See the Google documentation for more information on connecting to Cloud SQL via the
[MySQL client](https://developers.google.com/cloud-sql/docs/mysql-client) and from
[external applications](https://developers.google.com/cloud-sql/docs/external).

## Unique Constraint Checking

**IMPORTANT: Make sure you read and understand this section before configuring your project**


_tl;dr Constraint checking is costly, you might want to disable it globally using `settings.DJANGAE_DISABLE_CONSTRAINT_CHECKS` and re-enable on a per-model basis_


Djangae by default enforces the unique constraints that you define on your models. It does so by creating so called "unique markers" in the datastore.
Unique constraint checks have the following caveats...

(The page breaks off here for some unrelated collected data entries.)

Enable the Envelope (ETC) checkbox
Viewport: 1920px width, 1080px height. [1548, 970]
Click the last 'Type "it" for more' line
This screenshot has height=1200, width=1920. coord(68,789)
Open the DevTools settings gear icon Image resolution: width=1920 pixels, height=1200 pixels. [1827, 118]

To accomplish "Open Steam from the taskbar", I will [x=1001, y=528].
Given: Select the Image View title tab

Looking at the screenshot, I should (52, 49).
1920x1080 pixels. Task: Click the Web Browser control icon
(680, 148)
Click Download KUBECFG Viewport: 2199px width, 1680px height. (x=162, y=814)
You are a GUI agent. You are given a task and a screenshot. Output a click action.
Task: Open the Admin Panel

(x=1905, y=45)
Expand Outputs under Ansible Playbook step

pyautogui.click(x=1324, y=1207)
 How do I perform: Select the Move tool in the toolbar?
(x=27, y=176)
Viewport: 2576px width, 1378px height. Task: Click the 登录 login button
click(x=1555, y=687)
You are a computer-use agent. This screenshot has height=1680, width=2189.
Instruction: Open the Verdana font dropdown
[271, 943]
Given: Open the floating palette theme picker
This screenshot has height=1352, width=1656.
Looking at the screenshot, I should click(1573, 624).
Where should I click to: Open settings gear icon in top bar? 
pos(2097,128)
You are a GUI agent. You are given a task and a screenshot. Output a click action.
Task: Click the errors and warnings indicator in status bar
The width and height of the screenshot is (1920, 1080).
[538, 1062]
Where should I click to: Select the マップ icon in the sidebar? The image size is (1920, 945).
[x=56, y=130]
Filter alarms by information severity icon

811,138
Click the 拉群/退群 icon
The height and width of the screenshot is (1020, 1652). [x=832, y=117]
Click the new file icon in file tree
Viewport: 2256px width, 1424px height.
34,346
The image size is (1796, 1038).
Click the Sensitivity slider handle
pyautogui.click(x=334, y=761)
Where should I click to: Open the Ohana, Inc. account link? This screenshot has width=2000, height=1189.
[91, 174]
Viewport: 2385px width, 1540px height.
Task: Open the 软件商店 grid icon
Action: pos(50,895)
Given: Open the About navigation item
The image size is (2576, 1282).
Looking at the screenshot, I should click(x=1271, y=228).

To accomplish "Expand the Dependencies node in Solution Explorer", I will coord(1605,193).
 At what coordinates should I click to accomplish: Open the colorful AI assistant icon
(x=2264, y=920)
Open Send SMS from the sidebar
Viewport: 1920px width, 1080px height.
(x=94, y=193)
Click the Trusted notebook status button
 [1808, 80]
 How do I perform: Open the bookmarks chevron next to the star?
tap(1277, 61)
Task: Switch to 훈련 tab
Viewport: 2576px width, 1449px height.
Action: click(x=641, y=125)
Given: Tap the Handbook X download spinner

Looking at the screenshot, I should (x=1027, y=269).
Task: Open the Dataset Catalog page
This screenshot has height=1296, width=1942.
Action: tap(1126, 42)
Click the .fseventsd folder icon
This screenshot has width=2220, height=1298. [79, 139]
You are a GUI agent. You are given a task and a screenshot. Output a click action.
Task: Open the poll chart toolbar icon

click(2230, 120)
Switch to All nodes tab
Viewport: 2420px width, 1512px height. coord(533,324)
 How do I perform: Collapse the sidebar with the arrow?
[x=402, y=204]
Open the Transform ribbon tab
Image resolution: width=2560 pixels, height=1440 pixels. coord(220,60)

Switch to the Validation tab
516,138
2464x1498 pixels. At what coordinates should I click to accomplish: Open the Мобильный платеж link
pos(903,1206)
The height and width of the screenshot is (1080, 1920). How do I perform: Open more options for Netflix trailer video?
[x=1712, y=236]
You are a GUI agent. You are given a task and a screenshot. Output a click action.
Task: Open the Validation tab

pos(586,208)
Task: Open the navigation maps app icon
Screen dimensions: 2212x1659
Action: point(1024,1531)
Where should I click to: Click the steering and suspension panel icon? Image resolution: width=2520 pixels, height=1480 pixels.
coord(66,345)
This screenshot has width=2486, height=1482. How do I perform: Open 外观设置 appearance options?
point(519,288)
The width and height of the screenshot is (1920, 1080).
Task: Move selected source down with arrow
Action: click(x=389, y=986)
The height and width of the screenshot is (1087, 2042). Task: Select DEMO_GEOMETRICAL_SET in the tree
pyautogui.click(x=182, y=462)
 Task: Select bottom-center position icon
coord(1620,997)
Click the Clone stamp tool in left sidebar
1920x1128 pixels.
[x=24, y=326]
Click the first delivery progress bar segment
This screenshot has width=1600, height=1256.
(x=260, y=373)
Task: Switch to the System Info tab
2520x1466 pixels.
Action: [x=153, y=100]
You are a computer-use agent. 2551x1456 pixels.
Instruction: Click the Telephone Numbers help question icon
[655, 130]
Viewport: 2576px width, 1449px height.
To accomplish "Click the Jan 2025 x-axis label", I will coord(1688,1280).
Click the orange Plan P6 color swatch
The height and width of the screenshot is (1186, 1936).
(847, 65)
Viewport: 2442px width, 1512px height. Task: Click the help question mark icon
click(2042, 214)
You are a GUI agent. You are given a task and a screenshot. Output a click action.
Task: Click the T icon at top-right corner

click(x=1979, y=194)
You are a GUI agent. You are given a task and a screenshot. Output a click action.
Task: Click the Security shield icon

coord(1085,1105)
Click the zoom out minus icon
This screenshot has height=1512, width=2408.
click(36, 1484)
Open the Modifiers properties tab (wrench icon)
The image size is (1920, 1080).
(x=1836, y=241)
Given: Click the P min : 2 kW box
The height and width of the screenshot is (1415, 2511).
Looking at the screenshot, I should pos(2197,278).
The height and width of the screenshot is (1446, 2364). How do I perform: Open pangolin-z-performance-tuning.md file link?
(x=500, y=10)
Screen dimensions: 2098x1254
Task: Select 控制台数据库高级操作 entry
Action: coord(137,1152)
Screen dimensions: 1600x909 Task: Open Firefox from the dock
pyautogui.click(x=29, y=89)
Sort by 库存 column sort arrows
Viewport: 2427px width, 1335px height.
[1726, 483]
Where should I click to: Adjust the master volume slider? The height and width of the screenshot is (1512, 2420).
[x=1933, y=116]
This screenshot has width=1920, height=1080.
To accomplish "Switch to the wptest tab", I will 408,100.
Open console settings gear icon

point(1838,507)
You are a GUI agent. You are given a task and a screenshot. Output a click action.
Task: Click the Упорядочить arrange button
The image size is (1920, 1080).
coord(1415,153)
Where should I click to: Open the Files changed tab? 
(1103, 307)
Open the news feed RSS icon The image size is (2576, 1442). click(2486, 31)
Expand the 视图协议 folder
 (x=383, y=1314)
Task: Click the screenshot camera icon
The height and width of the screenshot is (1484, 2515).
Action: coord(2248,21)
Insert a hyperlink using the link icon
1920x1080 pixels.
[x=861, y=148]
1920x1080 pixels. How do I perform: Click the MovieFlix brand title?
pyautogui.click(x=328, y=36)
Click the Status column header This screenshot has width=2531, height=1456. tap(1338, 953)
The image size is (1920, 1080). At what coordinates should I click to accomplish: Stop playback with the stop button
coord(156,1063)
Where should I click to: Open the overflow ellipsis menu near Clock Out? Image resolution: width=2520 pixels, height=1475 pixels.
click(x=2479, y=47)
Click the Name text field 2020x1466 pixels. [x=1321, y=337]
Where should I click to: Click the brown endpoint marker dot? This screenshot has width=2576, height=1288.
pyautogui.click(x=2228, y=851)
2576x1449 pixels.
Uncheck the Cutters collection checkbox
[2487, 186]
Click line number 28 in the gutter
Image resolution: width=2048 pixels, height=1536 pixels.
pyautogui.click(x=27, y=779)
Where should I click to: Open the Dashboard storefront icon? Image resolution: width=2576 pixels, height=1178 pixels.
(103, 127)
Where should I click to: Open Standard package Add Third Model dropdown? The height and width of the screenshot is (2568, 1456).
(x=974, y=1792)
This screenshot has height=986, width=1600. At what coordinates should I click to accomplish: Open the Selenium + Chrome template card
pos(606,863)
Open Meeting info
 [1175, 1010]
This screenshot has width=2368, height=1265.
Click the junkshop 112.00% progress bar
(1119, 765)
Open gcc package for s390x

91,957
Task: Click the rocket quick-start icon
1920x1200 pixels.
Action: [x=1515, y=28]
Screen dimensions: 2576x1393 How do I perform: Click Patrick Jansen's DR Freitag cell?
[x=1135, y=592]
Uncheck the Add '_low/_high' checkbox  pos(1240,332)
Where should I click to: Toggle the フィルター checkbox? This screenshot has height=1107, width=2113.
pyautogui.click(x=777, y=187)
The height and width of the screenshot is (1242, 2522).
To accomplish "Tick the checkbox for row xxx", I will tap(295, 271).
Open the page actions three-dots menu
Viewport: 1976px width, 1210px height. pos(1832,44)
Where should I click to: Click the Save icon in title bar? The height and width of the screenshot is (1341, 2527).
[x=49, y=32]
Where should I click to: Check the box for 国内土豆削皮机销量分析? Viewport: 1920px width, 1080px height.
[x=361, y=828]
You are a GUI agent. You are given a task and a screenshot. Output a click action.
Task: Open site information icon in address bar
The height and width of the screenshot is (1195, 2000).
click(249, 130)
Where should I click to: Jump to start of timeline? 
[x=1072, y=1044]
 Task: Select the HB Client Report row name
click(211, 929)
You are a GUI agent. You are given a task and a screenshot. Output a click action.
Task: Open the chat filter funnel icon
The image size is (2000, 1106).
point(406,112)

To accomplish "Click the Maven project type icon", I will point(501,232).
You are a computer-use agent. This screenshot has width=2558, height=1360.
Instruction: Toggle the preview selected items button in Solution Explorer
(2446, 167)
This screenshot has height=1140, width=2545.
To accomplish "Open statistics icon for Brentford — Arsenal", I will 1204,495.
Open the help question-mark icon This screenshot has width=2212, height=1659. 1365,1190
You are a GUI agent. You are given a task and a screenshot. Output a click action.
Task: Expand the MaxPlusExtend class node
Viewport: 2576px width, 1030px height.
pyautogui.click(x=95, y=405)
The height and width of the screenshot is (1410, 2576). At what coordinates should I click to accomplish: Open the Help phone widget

- Unique constraints drastically increase your datastore writes. Djange needs to create a marker for each unique constraint on each model, for each instance. This means if you have
one unique field on your model, and you save() Djangae must do two datastore writes (one for the entity, one for the marker)
- Unique constraints increase your datastore reads. Each time you save an object, Djangae needs to check for the existence of unique markers.
- Unique constraints slow down your saves(). See above, each time you write a bunch of stuff needs to happen.
- Updating instances via the datastore API (NDB, DB, or datastore.Put and friends) will break your unique constraints. Don't do that!
- Updating instances via the datastore admin will do the same thing, you'll be bypassing the unique marker creation

However, unique markers are very powerful when you need to enforce uniqueness. **They are enabled by default** simply because that's the behaviour that Django expects. If you don't want to
use this functionality, you have the following options:

1. Don't mark fields as unique, or in the meta unique_together - this only works for your models, contrib models will still use unique markers
2. Disable unique constaints on a per-model basis via the Djangae meta class (again, only works on the model you specify)

```
class Djangae:
disable_constraint_checks = True
```

3. Disable constraint checking globally via `settings.DJANGAE_DISABLE_CONSTRAINT_CHECKS`

The `disable_constraint_checks` per-model setting overrides the global `DJANGAE_DISABLE_CONSTRAINT_CHECKS` so if you are concerned about speed/cost then you might want to disable globally and
override on a per-model basis by setting `disable_constraint_checks = False` on models that require constraints.

## Contributing

Contributions are accepted via pull request and will be reviewed as soon as possible. If you have access to master, please do not commit directly! Pull requests only!